The International Herald Tribune recently ran an interesting piece about the potential impact of the AAMD's decision to depart from its "rolling 10 year provenance rule" for acquisitions in favor of one based on a 1970 date favored by the archaeological community.
I'm not sure I fully agree that all items without a pre-1970 provenance will become increasingly unsalable while ones with such a provenance will become increasingly valuable, at least across the board. What I do see is that this trend may very well impact the upper end of the market. It’s one thing to have doubts about something worth $250 and quite another to have doubts about something worth $2.5 million.
I suspect unprovenanced antiquities will still be collected, but a two-tier market may develop. Large auction houses like Sotheby's and Christie's will probably become less likely to deal in such materials, but they will continue to be sold openly in other outlets (unless it becomes illegal to do so).

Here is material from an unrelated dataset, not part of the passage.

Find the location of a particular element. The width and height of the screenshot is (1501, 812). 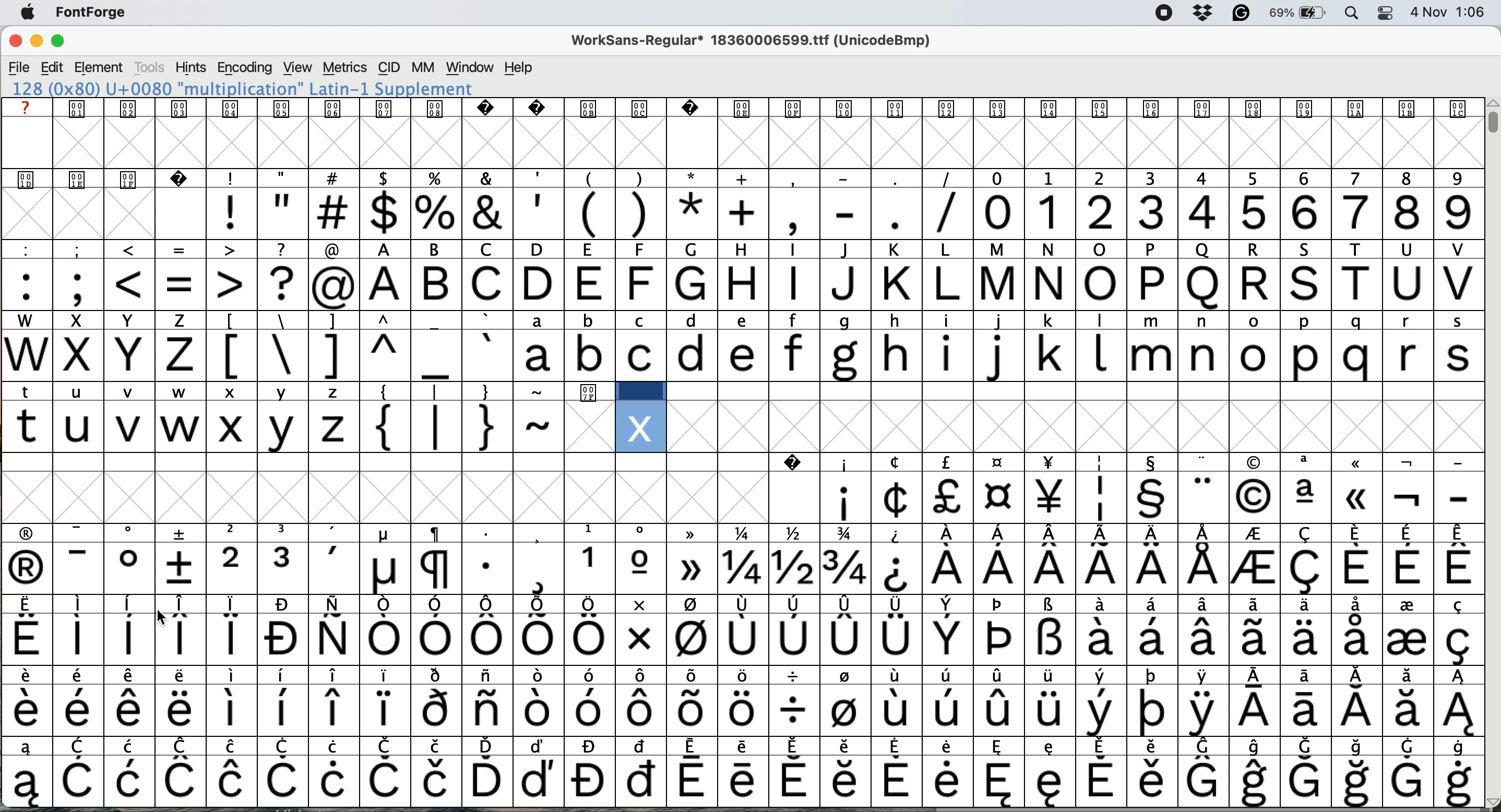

I also suspect that ultimately this requirement may encourage further "repatriations by sale." It is no secret that the dollar's decline against other international currencies, coupled with increases in wealth in what have been traditionally viewed as "source countries," has already contributed to antiquities being repatriated to countries like Cyprus, Greece, Italy, Turkey and China. In addition, I'm certainly not aware that wealthy collectors or "private museums" in such countries are under similar constraints to only collect "provenanced material." Instead, at least in countries like Cyprus, Greece and Turkey, it is my understanding that once an artifact is repatriated, it must be registered with the state and then cannot typically be re-exported, at least legally.
I would be most interested in any outside comments on this topic.